(Beginning of INPUT)

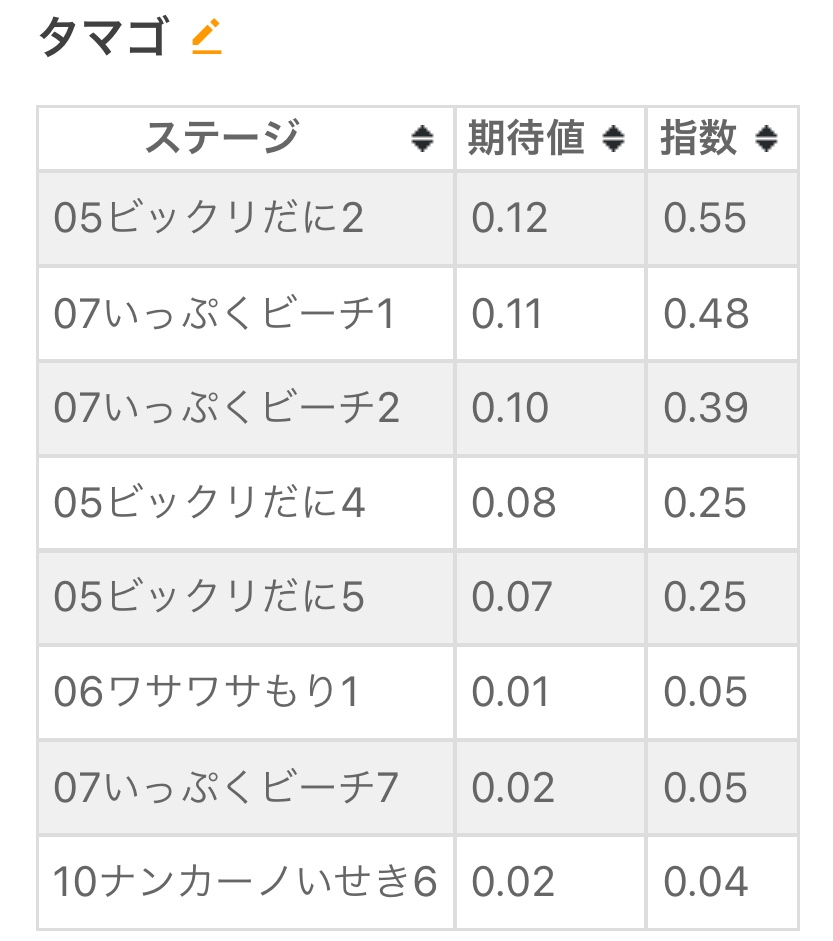Select the 05ビックリだに4 stage cell
This screenshot has width=833, height=941.
(x=209, y=503)
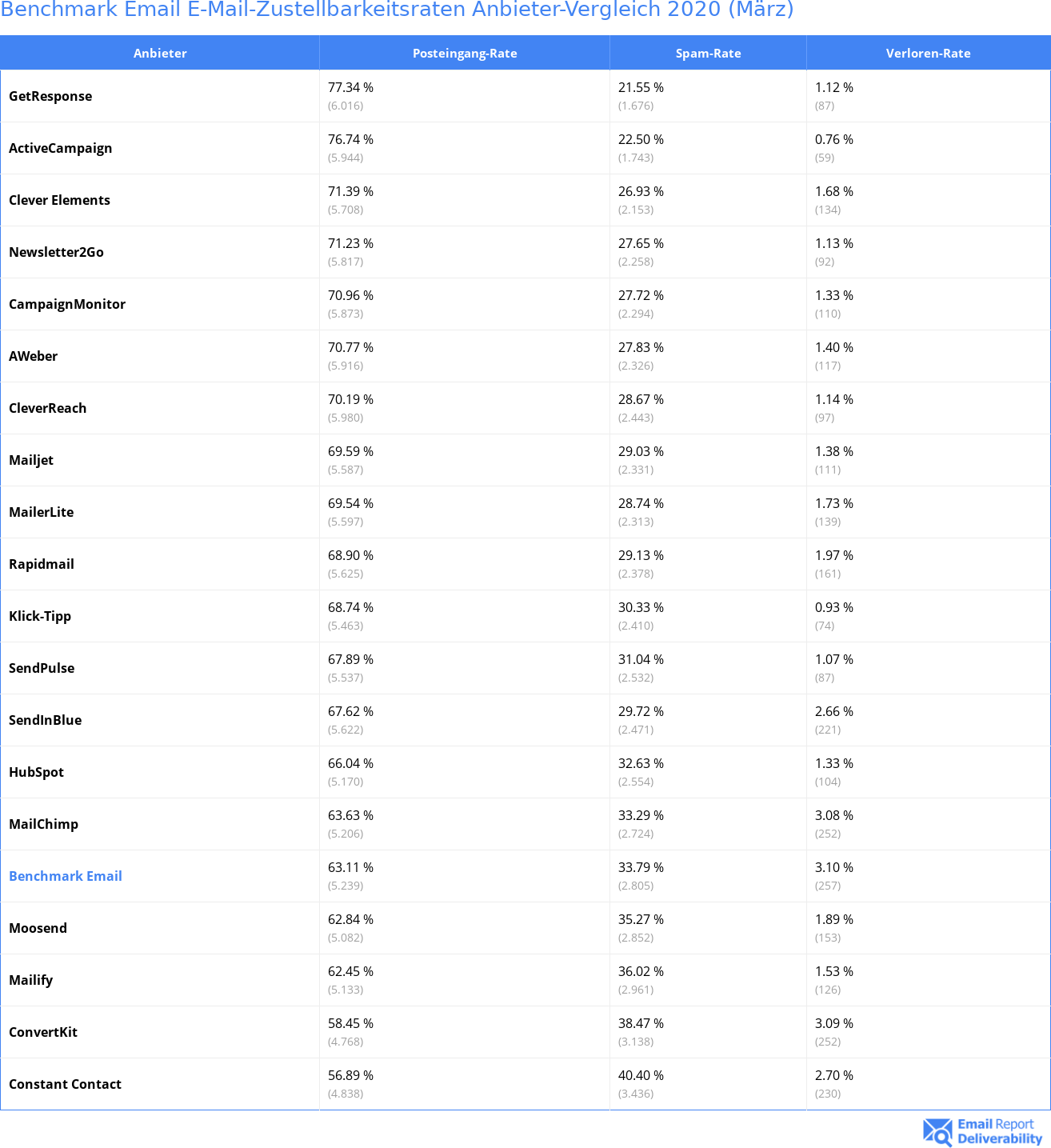Select the Constant Contact row label

(65, 1084)
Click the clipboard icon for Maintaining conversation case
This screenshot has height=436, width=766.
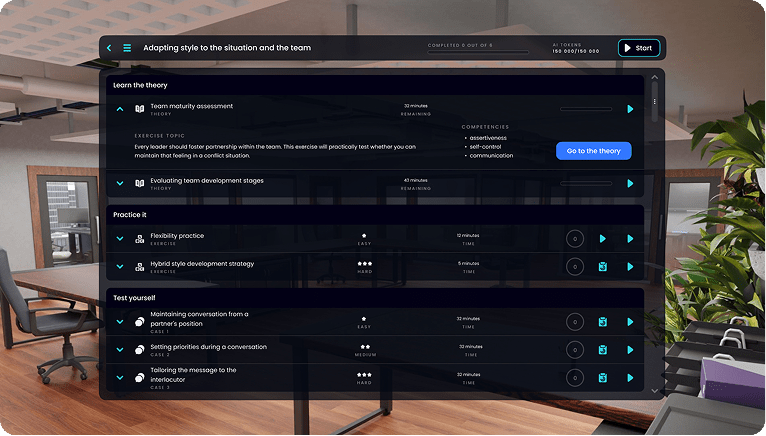602,322
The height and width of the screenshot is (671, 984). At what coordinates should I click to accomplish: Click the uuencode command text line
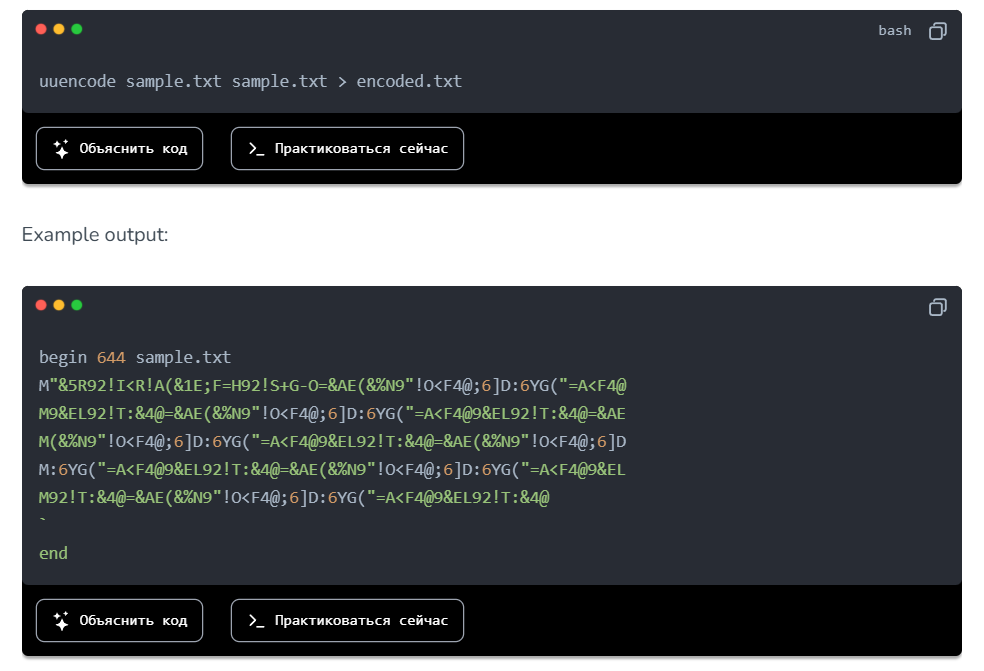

(End of INPUT)

- **PROMPT**
The word "Click" appears in some of the lines above. Copy those lines.

- **YOUR RESPONSE**
Click the clipboard icon for Maintaining conversation case
The height and width of the screenshot is (671, 984). At what coordinates should I click to accomplish: Click the uuencode command text line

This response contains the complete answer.